Dostluğuyla bize güven veriyor, bizi hiçbir zaman satmayacak gibi gözüküyor, arkanızdan hiç konuşmuyor, dedi kodu yapmıyor, başınızda hep bekleyecek bir dostumuz var artık. Bizimle yürüyüşlere çıkan yanıbaşımızda sıcak ve çabuk atan bir kalp var. Kulaklarını dikip kafasını yana çevirince tüm içimiz eriyor, öyle bir tatlı bakışı var ki.. Genelde hep önde gidiyor. Arada bir duraksayarak arkadan bizim gelip gelmediğimizi kontrol ediyor. Yol ayrımlarına varınca durup bekliyor. Bizim gideceğimiz yön belli olunca, “hadi çok oyalanma, bir an önce gelin. Etraf tehlikeli. Hadi canım, hadi güzellerim benim, hadi gelin!” der gibi bakıyor, sonra yoluna devam ediyor. Sessiz kendine has edasıyla bize eşlik ediyor.
Öyle uyanık ki, gördüğü herkese belli bir mesafeden boynunu bükerek bakıp, iç paralayıcı, direkt acıma duygusuna oynayıcı sesler çıkararak ya mama ya da sevilmek istiyor. Tabii kimse dayanamıyor onun bu hallerine, birbirimizden habersiz hayvana habire mama ve su verip duruyoruz. Yemekten ve sevilmekten bitap düşüyor neredeyse. Öyle de uyanık ki diyelim bize doğru acıklı acıklı ses ve bakışlarla kendini belli ediyor. Bizden bir hareket göremezse, hemen neşeli haline dönüp başka birine doğru ilerliyor ve ona da aynı numaraları yapıyor. Böyle böyle kişiden kişiye geçerek karnını bir güzel doyurtuyor. Normalde neşeli ve hareketli bir köpek. Ama bir insan görünce, otomatik olarak gözlerini kocaman açıyor, boynunu büküyor ve ciğer delen bir sesle o insana doğru tiyatrosuna başlıyor. Otelde de biz hariç herkesin işi var galiba, bir Allah’ın kulu kalkıp bahçeye çıkmıyor. Başka insan olmayınca bize doğru acıklı seviyesini arttıra arttıra sesleniyor. Başımıza dert aldık galiba ama, bir de tatlı ki ayrılırken ne edeceğiz bilemiyorum?

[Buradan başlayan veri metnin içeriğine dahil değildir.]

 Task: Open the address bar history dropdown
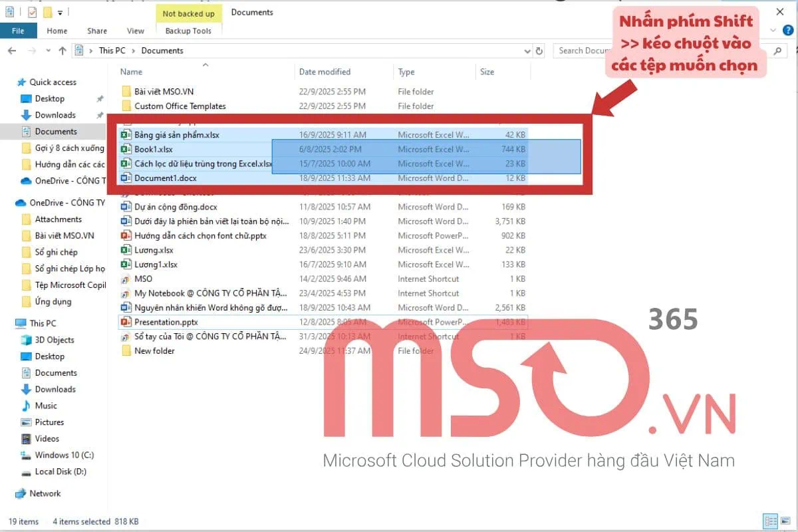pyautogui.click(x=527, y=50)
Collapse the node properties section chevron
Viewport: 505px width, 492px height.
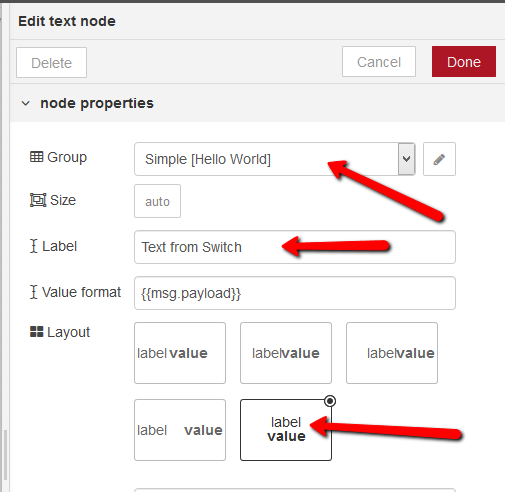coord(26,103)
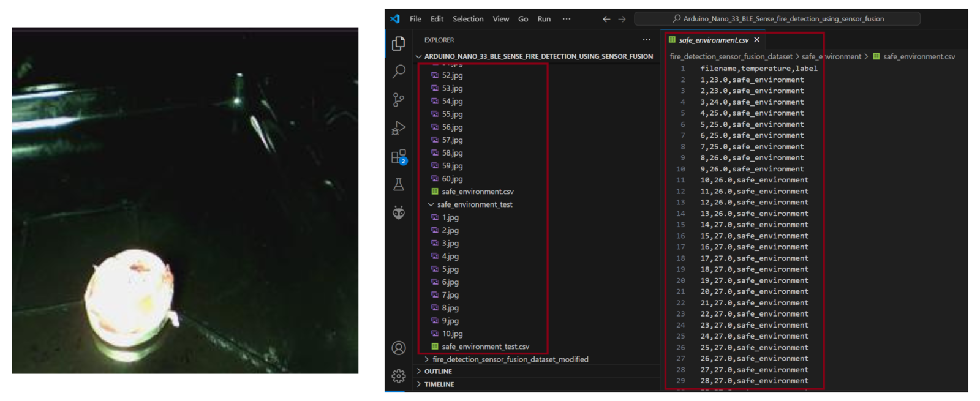Open the Run menu

pyautogui.click(x=544, y=19)
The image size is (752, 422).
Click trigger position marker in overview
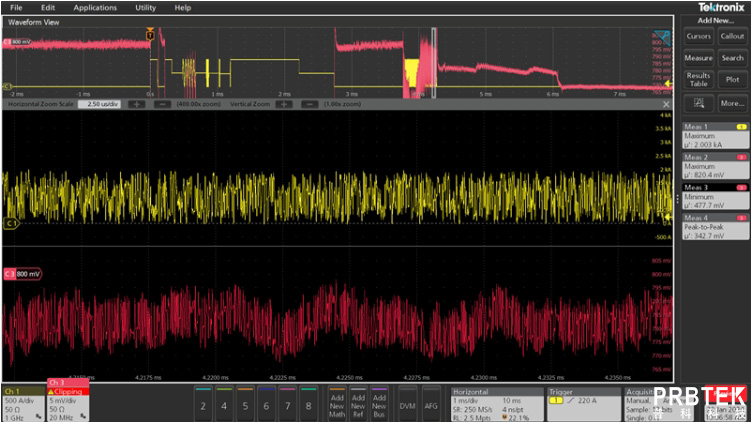(x=151, y=35)
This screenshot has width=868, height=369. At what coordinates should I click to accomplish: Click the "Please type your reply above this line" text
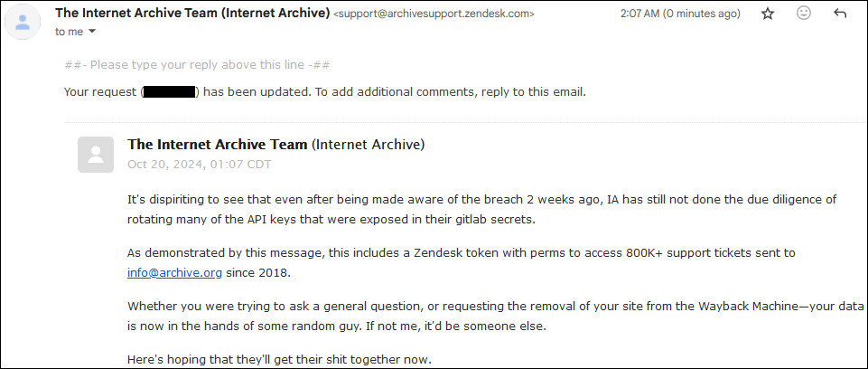point(198,65)
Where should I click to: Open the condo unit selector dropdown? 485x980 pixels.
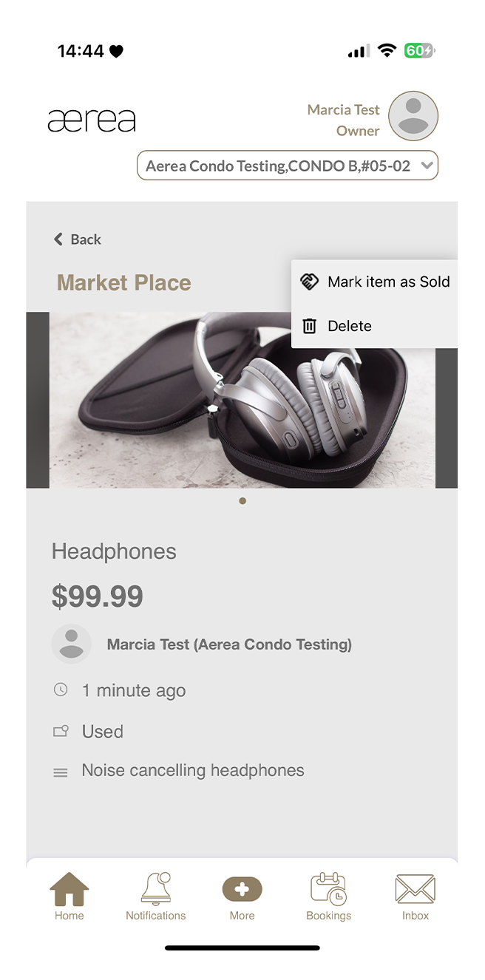click(x=288, y=165)
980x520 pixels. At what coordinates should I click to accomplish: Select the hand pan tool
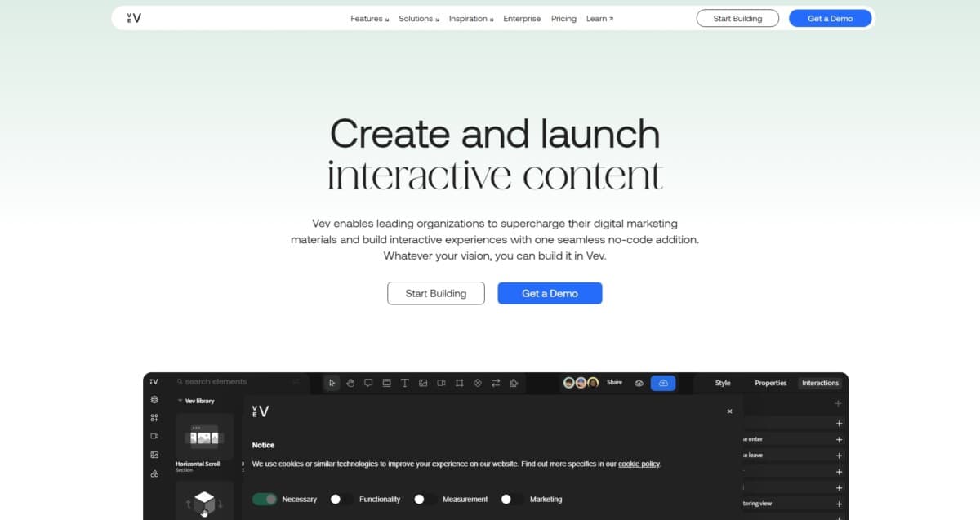[x=350, y=383]
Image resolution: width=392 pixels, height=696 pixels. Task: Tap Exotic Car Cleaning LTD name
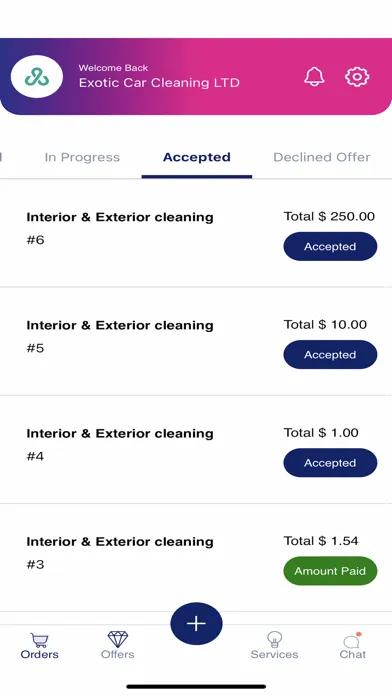pos(159,83)
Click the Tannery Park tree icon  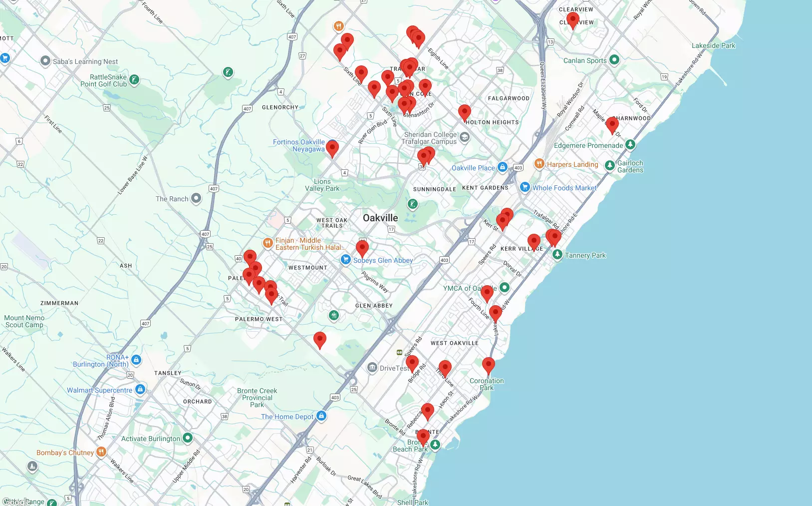click(557, 255)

Onun kuyruğunu sallaması, onun heycanlanması, onun ön patilerini uzatıp ve kafasını eğip alttan alttan bakması, onun yemeğini yemesi, onun uyuması, onun havlaması, gelip kendini sevdirmesi, birşey istediğini anlatmaya çalışması; hepsi bir başka, hepsi bir sevinç bizde. Soruyoruz ona arada mutlu musun diye. Öyle zannediyoruz ki çok mutludur. Umarım biz gidince de otele bizim gibi biri gelir. Onun işi kolay biz onsuz ne yapacağız bilemiyorum.
Sadece bize değil, birçoklarına öğrettiği veya hatırlattığı, merhamet duygusu için minnettarız. Teşekkür ederiz karabaş, mutlulukla ve sağlıkla yaşa. Seni çok seviyoruz.